Moscow’s Ministry of Defence said the midget submarine at the centre of the tragedy was “designed to study the bottom space and the bottom of the ocean in the interests of the Russian Navy,” though it did not name the vessel.

And bathymetric surveys (mapping the ocean floor) is a standard cover for covert operations.

Losharik was launched in 2003. Since then, it’s mostly been kept out of the public limelight.

It is smaller than most nuclear-powered submarines, at just 60m long, carrying a crew of only 25. Russian media has in the past reported it was designed to be carried beneath a bigger “mother” submarine, such as the recently launched Belgorod class.

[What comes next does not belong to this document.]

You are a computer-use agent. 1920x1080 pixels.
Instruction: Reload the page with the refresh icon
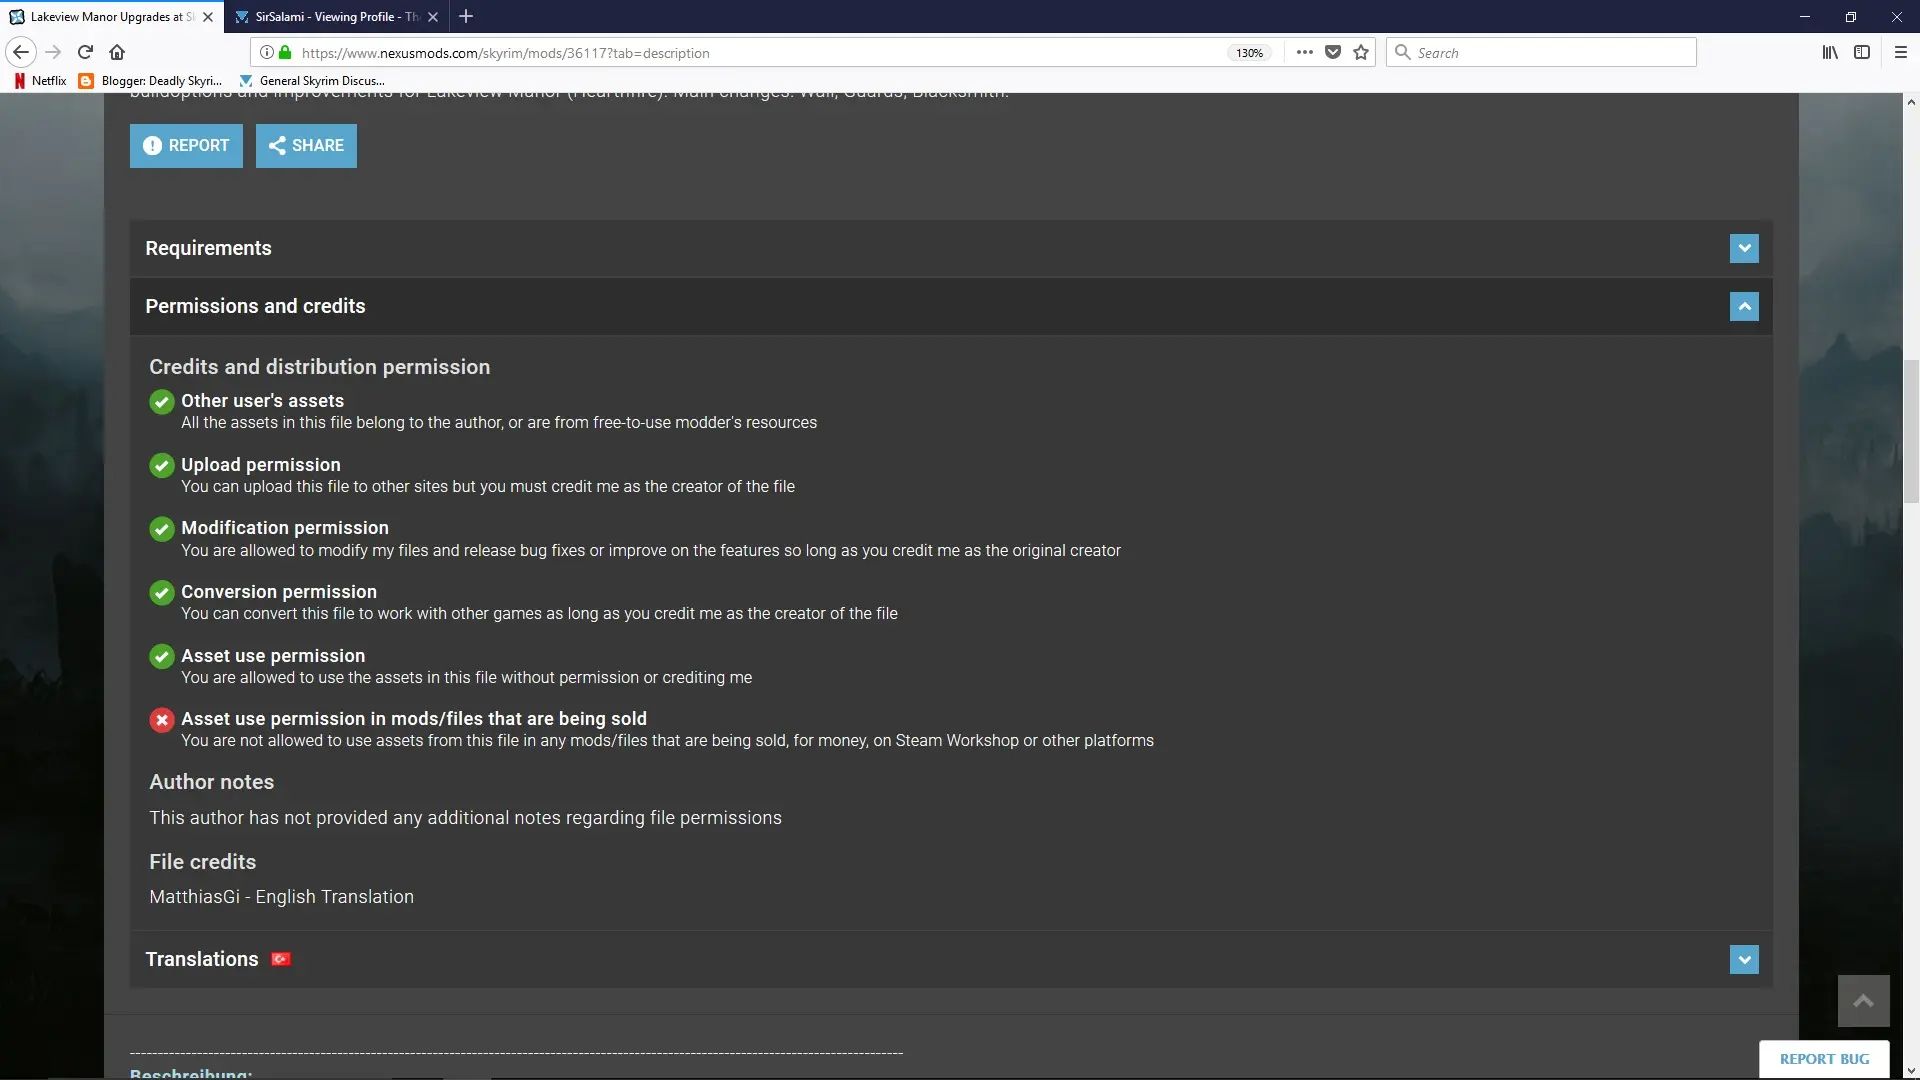(x=85, y=53)
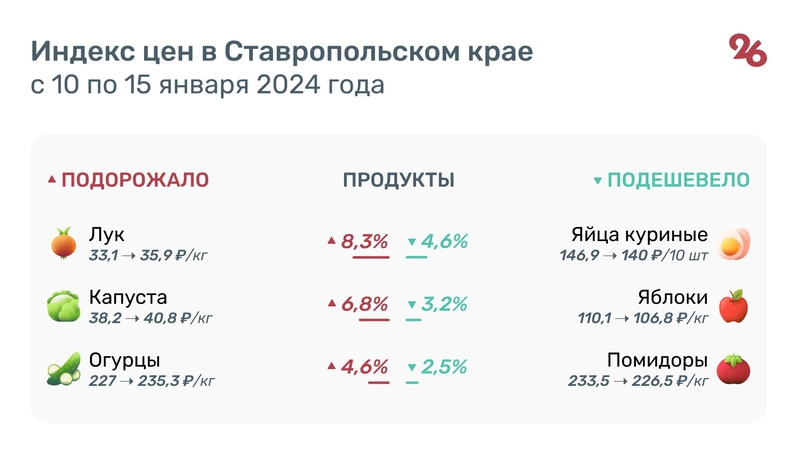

This behemoth is being touted as being capable of carrying Mr Putin’s huge new “Poseidon” tsunami-generating super-weapon.

One such “mothership”, the Podmoskovye, is believed to have been operating with Losharik at the time of the accident. And both are crewed by elite personnel belonging to a special intelligence unit of the Russian Navy called the Main Directorate of Deep-Sea Research.

The military potential for such a combination — with the bigger submarine carrying the smaller deep-diving vessel anywhere in the world — has been the cause of great concern in the West.

In 2016, US Northern Command named it a “dark” threat needing the development of new undersea monitoring technologies to protect vital subsurface assets.

Reports suggest Losharik was capable of diving to the extraordinary depth of 2500 meters. Its odd design of seven linked spherical titanium chambers supports this claim.

This has helped fuel speculation that it was designed explicitly with undersea cables in mind.

For years, Russia has been observed displaying an unhealthy interest in undersea internet cables. Why?

“The tactical reasons for doing so are plain,” former US Admiral Jim Stavridis told The Huffington Post. “In the case of heightened tensions, access to the underwater cable system represents a rich trove of intelligence, a potential major disruption to an enemy’s economy and a symbolic chest thump for the Russian Navy.”

This has the West worried. So nations such as the US, UK and Australia have since been paying extra attention to the movements of Moscow’s submarines.

After all, much of the world’s economy now relies on the almost instantaneous communications offered by the world wide web. Forget satellites. Cables carry 97 per cent of all global communications at any one time.

Beneath the sea, things have quickly heated up. Naval analysts say the deadly Cold War-era games of cat-and-mouse are back.

But tapping or cutting undersea cables is nothing like the hunter-prey stalking of submarine movies.

Instead, it requires small specialist submarines secretly diving to great depths. Tamper with a cable down there, and it’s so much harder to locate or repair. It’s a job that needs precision. Care. And all under the enormous pressure of the ocean stacked above.